For defenders, this means that traditional measures such as domain sinkholing, DNS blocking or IP blacklisting are insufficient. Effective detection now requires correlating blockchain activity (contract interactions, RPC queries) with network events on the endpoint, and monitoring for unusual use of Web3 APIs in otherwise typical consumer or corporate environments.
Links to malicious npm packages and the 123 Stealer malware
Infrastructure analysis connects Tsundere to a campaign uncovered in October 2024 involving malicious Node.js packages in the official npm registry. In that campaign, attackers published 287 typosquatted packages whose names differed by only one or two characters from popular libraries such as Puppeteer and Bignum.js. Developers who mistyped a package name unknowingly pulled malicious code into their projects.
Further overlaps have been identified between Tsundere and 123 Stealer, an information-stealing malware advertised on underground forums. The two threats share technical components, infrastructure elements and are both associated with a threat actor using the handle koneko, who markets themselves as a “senior developer of Node-based malware.” This explains Tsundere’s heavy reliance on JavaScript and Web3 tooling in its architecture.
Attribution, operator motivation and threat evolution
Code artefacts and language patterns suggest with high confidence that Tsundere’s developers are Russian-speaking. The deliberate effort to exclude certain CIS systems from infection further supports this assessment, despite the fact that some machines in the region are still compromised due to imperfect filtering.
The evolution from npm-based supply-chain attacks to a full-fledged Web3-powered botnet indicates a systematic, long-term development strategy. The operators appear focused on maximizing autonomy, resilience and anonymity of their criminal ecosystem, reducing the risk of losing control over the botnet or being exposed through conventional C2 infrastructure.
Risks for users and practical defense strategies
Tsundere poses a threat to both home users and organizations. The bot’s modular design allows it to be used for data theft, deployment of additional malware, DDoS attacks, or covert cryptocurrency mining. The fact that infections originate from what users perceive as harmless game installers significantly increases the likelihood of successful compromise.
1. Download games and software only from official vendor websites, reputable platforms and trusted launchers. Avoid pirated builds, “repacks” and unofficial cracks, which remain a common infection vector for modern botnets.
2. Verify the digital signatures of installers and pay attention to unusual permission requests, especially when installing games, mods or cheat tools.
3. In corporate environments, restrict and monitor PowerShell usage through least-privilege policies, script signing and comprehensive command logging to reduce abuse by loaders such as those used by Tsundere.
4. Deploy modern endpoint protection capable of detecting anomalous WebSocket traffic, PowerShell abuse, MSI-based loaders and suspicious access to Web3 or Ethereum RPC endpoints.
5. For developers, carefully check package names in npm and other repositories to avoid typosquatting attacks and consider locking dependencies to vetted versions using package-lock mechanisms or internal mirrors.
The emergence of Tsundere illustrates how quickly cybercriminals are integrating blockchain and Web3 technologies into their toolsets to gain resilience and flexibility. By combining deceptive distribution via fake game installers with Ethereum-based C2 coordination, the botnet sets a precedent for future campaigns. Strengthening security therefore requires not only robust technical controls, but also continuous user education, attention to new attack trends and timely updates to organizational security policies.

Recorded data:
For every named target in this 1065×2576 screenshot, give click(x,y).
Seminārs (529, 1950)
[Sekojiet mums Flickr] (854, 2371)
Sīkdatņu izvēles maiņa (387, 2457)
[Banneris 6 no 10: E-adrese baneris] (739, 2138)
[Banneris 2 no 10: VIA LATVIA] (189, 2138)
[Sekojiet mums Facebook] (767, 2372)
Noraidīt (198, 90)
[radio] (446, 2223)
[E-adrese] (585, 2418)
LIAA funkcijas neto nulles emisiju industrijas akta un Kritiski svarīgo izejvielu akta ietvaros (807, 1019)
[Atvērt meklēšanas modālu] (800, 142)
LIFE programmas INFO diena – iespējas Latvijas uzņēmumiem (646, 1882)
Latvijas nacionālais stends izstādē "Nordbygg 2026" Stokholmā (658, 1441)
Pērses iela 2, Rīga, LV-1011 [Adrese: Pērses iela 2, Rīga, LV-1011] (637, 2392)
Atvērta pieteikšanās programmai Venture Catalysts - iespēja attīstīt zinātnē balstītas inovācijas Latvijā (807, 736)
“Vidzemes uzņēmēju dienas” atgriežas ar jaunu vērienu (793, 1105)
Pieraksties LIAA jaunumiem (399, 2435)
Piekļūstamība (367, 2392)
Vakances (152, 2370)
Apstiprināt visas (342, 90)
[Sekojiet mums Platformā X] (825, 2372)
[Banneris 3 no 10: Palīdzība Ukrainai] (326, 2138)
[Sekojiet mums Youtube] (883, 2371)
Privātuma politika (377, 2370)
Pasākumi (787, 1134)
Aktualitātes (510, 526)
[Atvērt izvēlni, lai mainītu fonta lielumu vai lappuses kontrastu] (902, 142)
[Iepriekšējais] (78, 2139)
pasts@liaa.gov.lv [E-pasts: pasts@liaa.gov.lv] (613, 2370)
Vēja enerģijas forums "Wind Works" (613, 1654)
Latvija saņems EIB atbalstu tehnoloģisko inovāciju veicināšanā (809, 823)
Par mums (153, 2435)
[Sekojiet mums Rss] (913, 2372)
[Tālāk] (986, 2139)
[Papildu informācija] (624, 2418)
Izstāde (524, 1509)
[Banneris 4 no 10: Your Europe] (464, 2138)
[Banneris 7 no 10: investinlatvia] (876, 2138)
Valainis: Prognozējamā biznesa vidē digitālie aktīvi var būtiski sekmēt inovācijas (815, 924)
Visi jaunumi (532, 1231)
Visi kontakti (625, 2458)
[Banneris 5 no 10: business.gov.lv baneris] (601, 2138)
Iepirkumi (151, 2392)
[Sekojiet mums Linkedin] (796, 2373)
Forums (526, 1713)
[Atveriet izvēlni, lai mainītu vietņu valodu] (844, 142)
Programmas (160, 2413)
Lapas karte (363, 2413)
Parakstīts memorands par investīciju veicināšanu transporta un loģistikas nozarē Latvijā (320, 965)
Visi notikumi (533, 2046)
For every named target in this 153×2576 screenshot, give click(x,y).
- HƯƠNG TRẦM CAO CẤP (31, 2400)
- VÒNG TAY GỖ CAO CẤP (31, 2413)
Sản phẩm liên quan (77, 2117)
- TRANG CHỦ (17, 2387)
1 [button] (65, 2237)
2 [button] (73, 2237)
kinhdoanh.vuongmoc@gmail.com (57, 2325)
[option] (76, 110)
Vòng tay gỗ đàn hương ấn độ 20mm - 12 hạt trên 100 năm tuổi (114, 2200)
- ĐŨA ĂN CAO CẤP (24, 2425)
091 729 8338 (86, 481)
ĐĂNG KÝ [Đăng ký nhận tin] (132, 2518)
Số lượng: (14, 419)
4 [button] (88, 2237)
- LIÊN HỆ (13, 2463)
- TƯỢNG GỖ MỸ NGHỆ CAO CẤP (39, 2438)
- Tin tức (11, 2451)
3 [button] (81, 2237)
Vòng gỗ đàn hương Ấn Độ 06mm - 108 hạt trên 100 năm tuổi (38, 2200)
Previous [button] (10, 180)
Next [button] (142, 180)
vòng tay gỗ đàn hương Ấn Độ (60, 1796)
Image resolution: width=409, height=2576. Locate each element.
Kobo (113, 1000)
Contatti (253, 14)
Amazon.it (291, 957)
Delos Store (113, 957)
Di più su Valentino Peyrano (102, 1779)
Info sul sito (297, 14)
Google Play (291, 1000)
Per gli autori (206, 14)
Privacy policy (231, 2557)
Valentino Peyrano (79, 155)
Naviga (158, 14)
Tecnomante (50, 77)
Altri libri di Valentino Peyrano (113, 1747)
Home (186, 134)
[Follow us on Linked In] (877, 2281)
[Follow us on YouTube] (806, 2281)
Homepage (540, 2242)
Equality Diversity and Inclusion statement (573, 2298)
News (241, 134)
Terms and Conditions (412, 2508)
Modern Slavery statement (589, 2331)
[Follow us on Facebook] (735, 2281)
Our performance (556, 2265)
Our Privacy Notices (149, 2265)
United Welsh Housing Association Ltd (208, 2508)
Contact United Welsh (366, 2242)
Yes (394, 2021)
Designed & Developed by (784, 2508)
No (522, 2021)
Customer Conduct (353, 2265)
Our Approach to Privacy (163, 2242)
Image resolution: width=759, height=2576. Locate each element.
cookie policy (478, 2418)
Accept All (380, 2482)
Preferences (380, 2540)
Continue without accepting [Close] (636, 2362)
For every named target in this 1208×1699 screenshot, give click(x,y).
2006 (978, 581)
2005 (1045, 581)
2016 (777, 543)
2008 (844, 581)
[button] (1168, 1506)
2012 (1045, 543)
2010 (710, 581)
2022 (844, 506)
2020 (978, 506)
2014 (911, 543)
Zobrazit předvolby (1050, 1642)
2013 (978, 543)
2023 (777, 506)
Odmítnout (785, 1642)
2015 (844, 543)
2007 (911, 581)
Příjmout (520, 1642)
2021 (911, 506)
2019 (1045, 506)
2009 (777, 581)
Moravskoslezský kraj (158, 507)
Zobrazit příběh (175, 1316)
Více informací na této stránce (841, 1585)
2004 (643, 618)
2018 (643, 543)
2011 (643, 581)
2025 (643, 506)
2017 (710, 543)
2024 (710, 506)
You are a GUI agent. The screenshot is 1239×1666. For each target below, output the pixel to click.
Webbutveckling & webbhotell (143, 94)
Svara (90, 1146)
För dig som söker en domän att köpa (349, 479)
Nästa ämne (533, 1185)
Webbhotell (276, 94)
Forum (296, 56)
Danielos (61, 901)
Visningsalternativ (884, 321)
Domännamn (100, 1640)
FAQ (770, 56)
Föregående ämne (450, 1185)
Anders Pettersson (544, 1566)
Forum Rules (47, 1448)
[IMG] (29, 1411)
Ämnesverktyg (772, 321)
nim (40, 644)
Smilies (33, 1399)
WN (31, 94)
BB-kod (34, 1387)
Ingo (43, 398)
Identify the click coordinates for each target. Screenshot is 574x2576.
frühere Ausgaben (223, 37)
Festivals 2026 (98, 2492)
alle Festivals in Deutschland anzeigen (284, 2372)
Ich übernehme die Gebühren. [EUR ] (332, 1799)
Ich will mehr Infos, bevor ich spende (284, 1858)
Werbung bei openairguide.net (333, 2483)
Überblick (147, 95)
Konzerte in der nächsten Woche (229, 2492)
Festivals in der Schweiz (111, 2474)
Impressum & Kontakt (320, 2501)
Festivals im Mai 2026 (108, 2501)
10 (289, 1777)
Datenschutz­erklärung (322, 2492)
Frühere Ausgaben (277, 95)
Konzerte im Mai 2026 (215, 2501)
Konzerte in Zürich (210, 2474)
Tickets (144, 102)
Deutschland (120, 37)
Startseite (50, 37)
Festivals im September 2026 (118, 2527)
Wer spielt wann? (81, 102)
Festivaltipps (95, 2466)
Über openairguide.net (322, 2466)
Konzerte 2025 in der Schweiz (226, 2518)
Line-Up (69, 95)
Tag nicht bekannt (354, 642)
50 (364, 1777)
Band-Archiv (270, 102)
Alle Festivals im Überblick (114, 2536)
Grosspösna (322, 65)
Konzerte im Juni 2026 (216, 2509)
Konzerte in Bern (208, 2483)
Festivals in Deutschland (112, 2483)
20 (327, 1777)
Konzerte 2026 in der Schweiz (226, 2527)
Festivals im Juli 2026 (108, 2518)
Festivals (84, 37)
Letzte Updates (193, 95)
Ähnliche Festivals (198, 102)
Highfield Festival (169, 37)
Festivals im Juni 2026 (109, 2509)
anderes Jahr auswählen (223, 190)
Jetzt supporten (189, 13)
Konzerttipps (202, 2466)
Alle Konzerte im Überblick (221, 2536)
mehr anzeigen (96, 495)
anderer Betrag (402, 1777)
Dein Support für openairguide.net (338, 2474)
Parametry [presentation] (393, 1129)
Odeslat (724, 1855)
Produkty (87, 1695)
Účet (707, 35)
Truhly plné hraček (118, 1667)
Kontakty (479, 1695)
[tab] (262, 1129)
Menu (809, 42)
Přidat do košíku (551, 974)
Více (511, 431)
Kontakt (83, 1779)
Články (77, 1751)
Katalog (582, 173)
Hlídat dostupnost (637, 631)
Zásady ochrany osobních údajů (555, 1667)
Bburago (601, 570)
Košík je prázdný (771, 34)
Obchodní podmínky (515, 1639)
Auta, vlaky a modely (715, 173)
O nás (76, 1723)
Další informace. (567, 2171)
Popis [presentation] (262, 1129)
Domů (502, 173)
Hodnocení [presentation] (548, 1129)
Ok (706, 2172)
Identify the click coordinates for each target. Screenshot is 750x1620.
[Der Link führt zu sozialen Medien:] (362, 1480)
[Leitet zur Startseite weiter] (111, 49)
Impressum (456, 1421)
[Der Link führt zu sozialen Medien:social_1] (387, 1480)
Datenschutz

Tasks to perform:
A) According to the Tsundere botnet text, how many typosquatted packages did attackers publish in the npm campaign uncovered in October 2024?
B) Rewrite the paragraph of the Tsundere botnet text that begins "Tsundere poses a threat to both home users" as a short list, keeping its main facts.
C) Summarize the Tsundere botnet text in three sentences.
The material on this page has no connection to the Tsundere botnet text.

Solutions:
A) 287

B)
- Tsundere threatens both home users and organizations.
- Its modular design supports data theft, deployment of additional malware, DDoS attacks, and covert cryptocurrency mining.
- Infections come from game installers that users see as harmless, which makes compromise much more likely.

C) Tsundere is linked to a 2024 campaign of typosquatted npm packages and to 123 Stealer through a threat actor called koneko, and its developers are judged with high confidence to be Russian-speaking. The botnet spreads through fake game installers, coordinates through Ethereum, and can be used for data theft, further malware, DDoS attacks, or cryptocurrency mining. Defense calls for trusted software sources, signature checks, PowerShell controls, modern endpoint protection, careful handling of npm packages, and continued user education and policy updates.